Logistic linear regression failed - wants to know other model which suits this

I got the case study on banking datasets to identify loan defaulters. I tried to used logistic regression model to get inference of data. But it works only with binary dependent data. Can anyone help me to know which model will suits for this case study. I sharing the glimpse of dataset for reference.

The only categorical variable present in status which include A, B,C and D. I tried with status by using cbind keyword and got the value. post that when I use prediction and AOC then I failed to get the output. Throwing error only binary value 0<y<1 will be needed to run the code.

please help me to know which other model suits this kind of question if possible please share some example with me. so I can understand in better way.

It is much easier to help you, if you supply us with a reprex.

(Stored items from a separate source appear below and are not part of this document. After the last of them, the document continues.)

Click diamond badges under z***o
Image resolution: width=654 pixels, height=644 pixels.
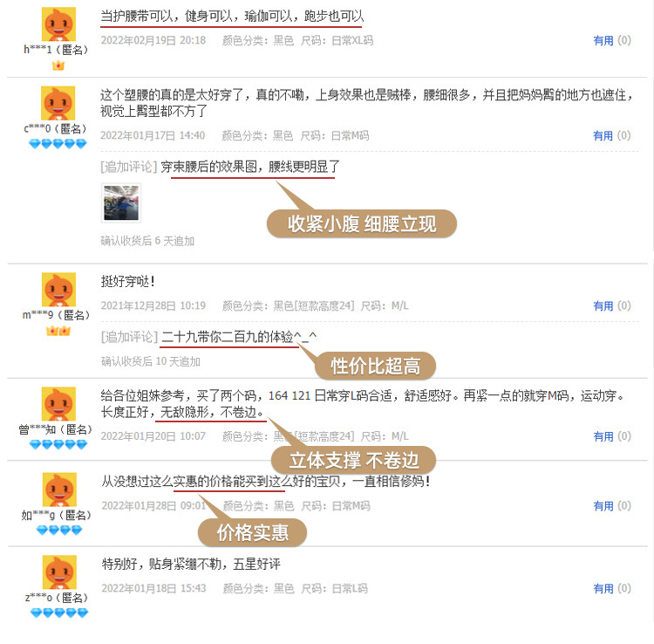coord(59,613)
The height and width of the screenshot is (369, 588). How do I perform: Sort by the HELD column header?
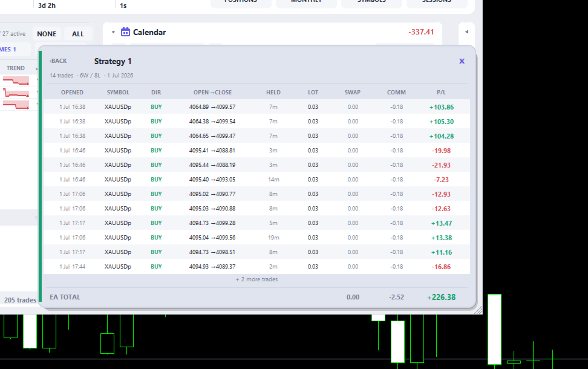click(x=273, y=92)
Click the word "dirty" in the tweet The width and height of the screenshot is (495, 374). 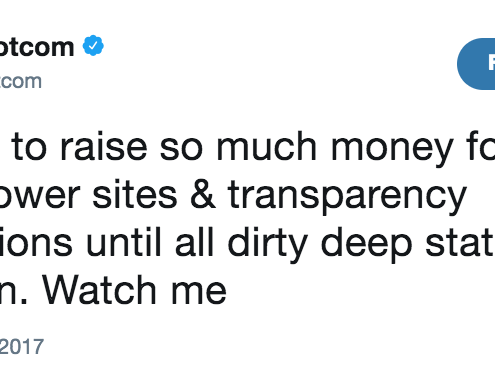pos(267,245)
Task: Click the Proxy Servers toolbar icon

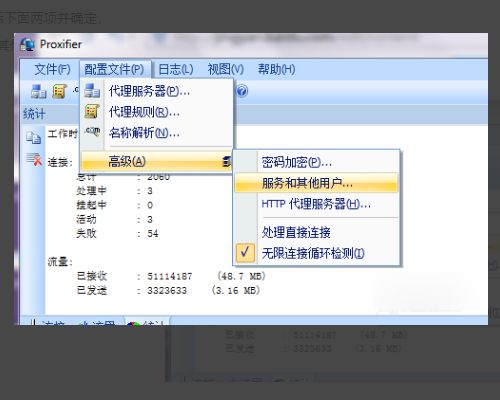Action: point(38,91)
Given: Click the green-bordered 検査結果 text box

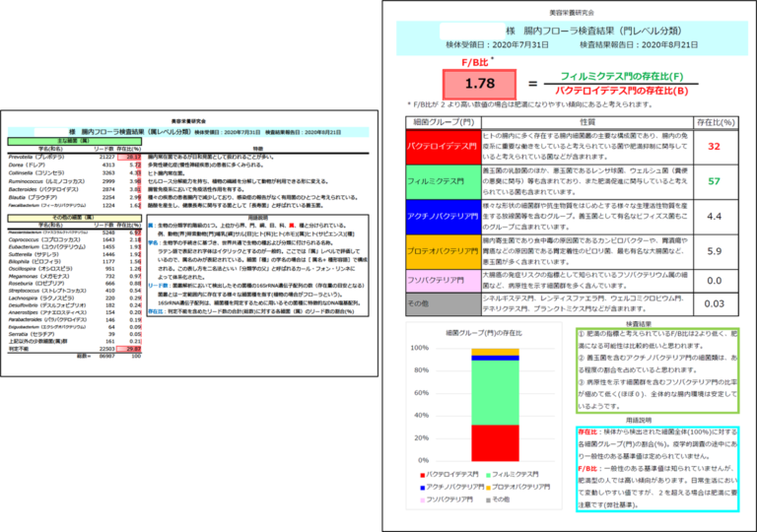Looking at the screenshot, I should [654, 370].

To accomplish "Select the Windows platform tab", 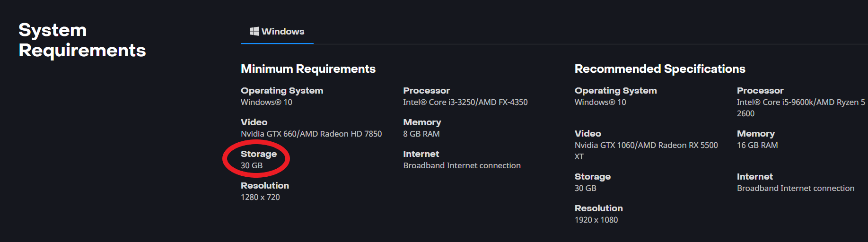I will coord(277,32).
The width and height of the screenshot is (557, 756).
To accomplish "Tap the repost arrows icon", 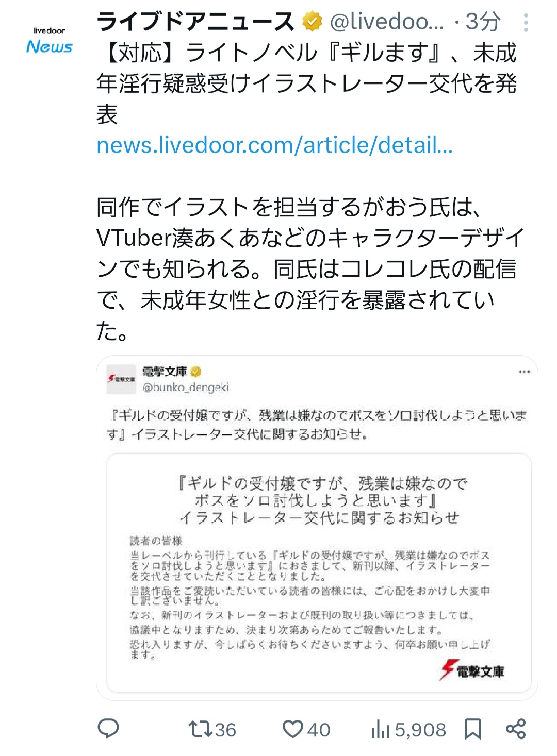I will (200, 729).
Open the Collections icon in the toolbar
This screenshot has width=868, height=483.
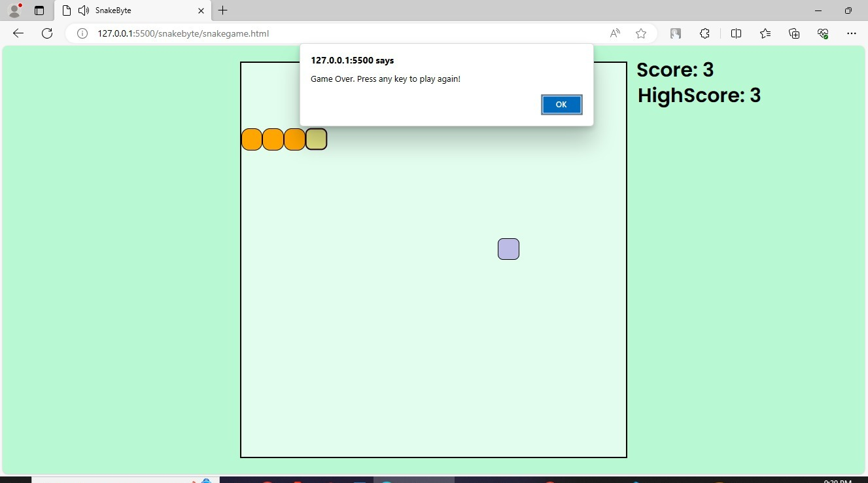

If you would like to use logistic regression for multi-class classification, then you could use the one-vs-all approach, e.g. A vs B,C,D, so group A yes/no

Hypothesis -
The Loans Division of Bank want to know the accounts who are likely to default in repaying the loans when the contract ends

execution problem -

getting the following error while running confusion matrix (Error: data and reference should be factors with the same levels.) . please check and help me on this

loan <-
 read.csv("C:/Users/sao/Downloads/banking_data/Banking_Data/loan.txt", sep=';')
trans <- read.csv("C:/Users/sao/Downloads/banking_data/Banking_Data/trans.txt", sep=';') 
trans <- subset(trans, select = c(account_id,balance,k_symbol))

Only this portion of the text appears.